▸ **What this task involves**
Each entry that follows is to be retyped exactly. Pictures do not belong in the copy.

Data items:
• • • • •

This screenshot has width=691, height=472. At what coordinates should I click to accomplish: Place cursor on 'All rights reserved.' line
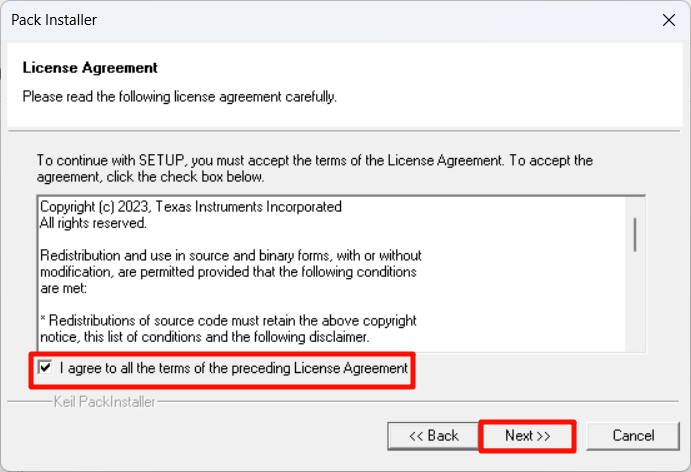[x=93, y=223]
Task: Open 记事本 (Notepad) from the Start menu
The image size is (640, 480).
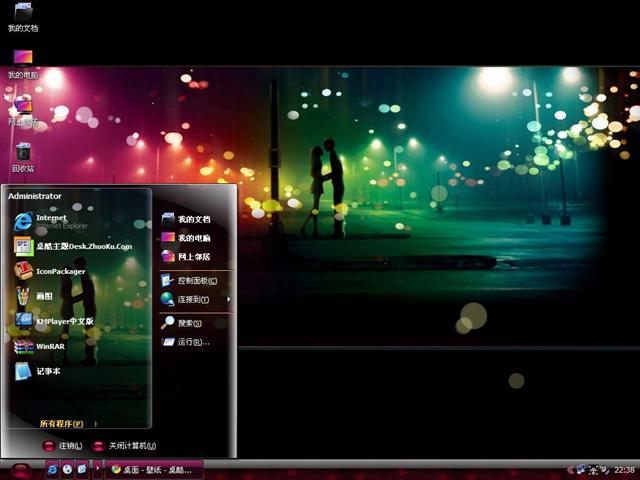Action: pos(47,371)
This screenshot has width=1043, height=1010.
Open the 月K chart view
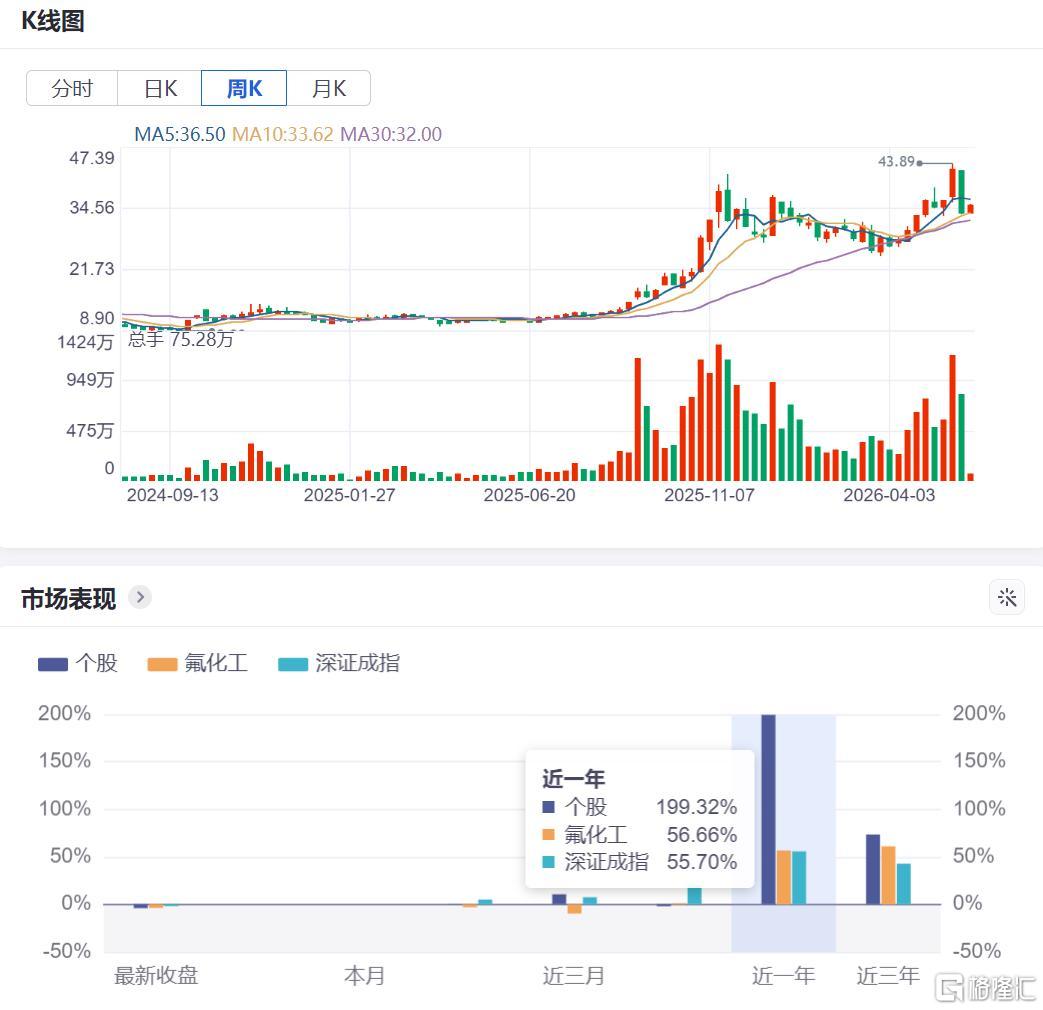[x=329, y=88]
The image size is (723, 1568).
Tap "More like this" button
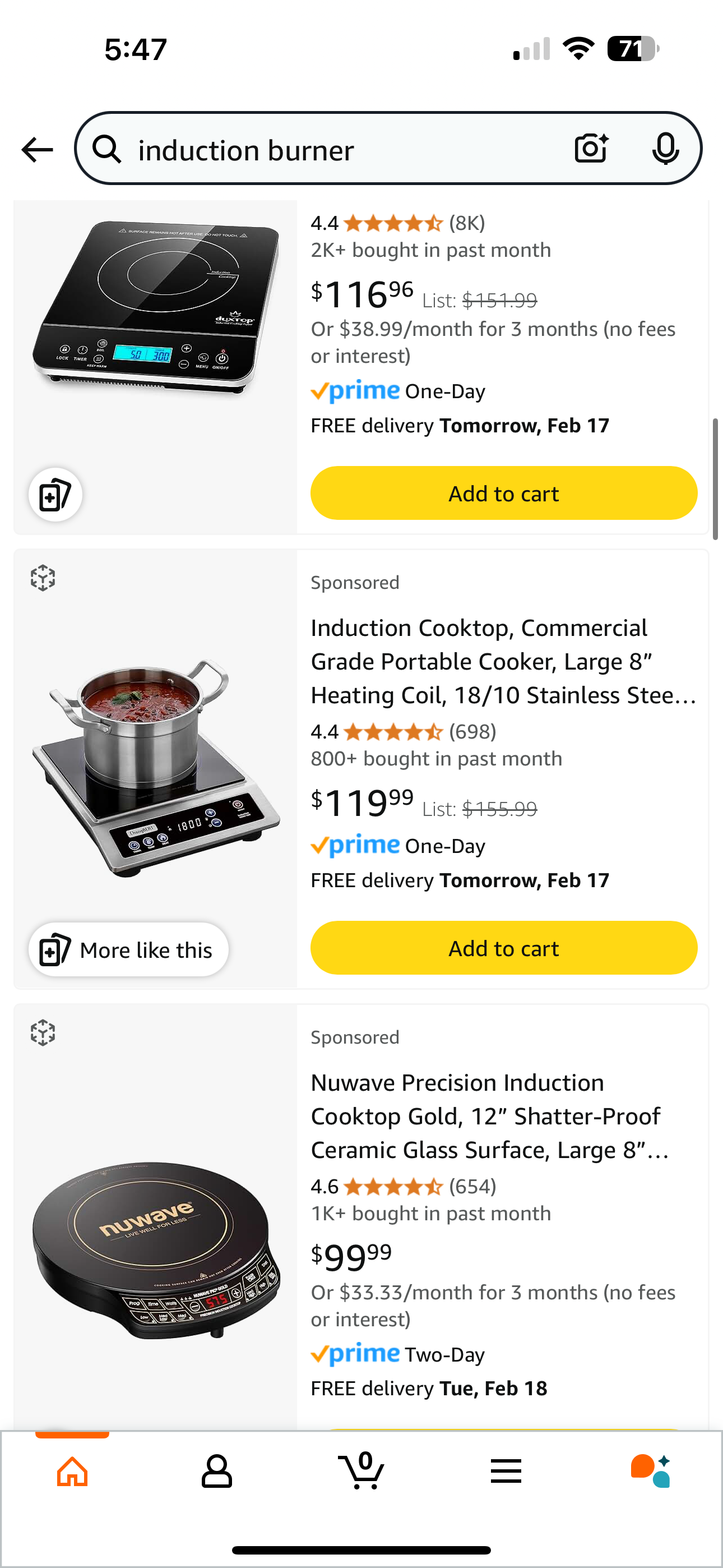[128, 949]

• • • • •

▸ **Finished exercise**
This screenshot has width=691, height=472. At what coordinates should I click to accomplish: Place cursor on 'All rights reserved.' line
[x=93, y=223]
Task: Open 记事本 (Notepad) from the Start menu
The image size is (640, 480).
Action: pos(47,371)
This screenshot has width=1043, height=1010.
Open the 月K chart view
[x=329, y=88]
The image size is (723, 1568).
Tap "More like this" button
[128, 949]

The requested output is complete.